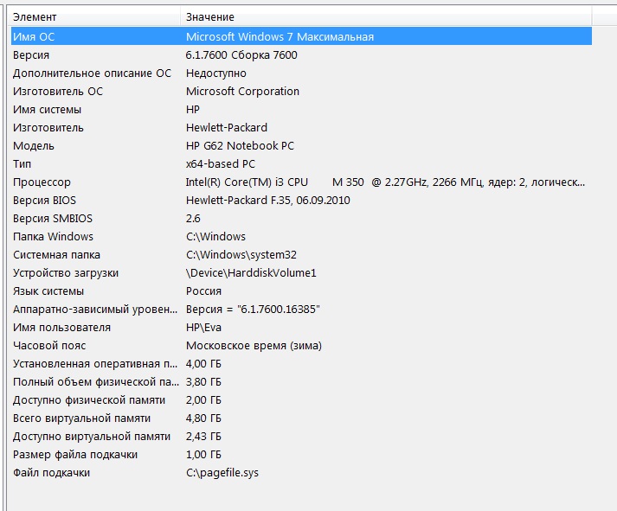This screenshot has width=617, height=511.
Task: Select the Модель row with HP G62
Action: click(x=301, y=146)
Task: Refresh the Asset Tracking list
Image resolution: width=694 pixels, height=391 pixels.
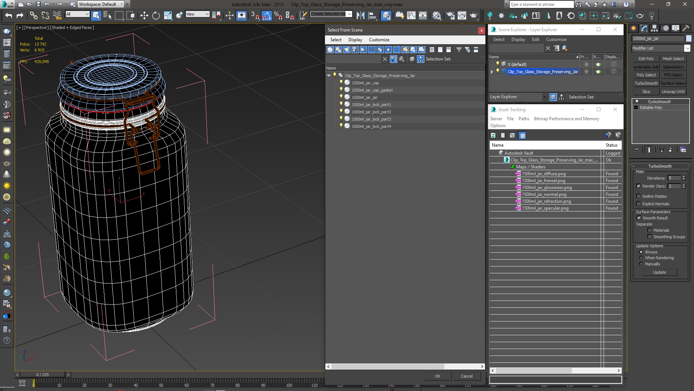Action: (x=493, y=135)
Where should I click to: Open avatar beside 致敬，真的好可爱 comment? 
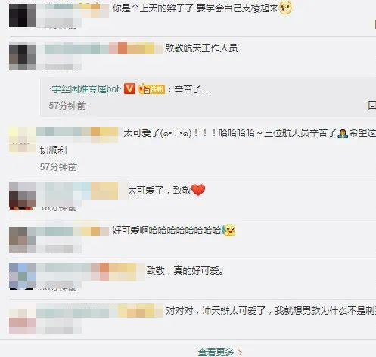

● ● ●

The task » When the line that holds "Image resolution: width=694" is reached, begin duplicating exactly, and continue through the last line of the listing, skipping the pictures; output nothing else.

Solution below »
Image resolution: width=694 pixels, height=391 pixels.
Action: (x=493, y=135)
Where should I click to: Open avatar beside 致敬，真的好可爱 comment? 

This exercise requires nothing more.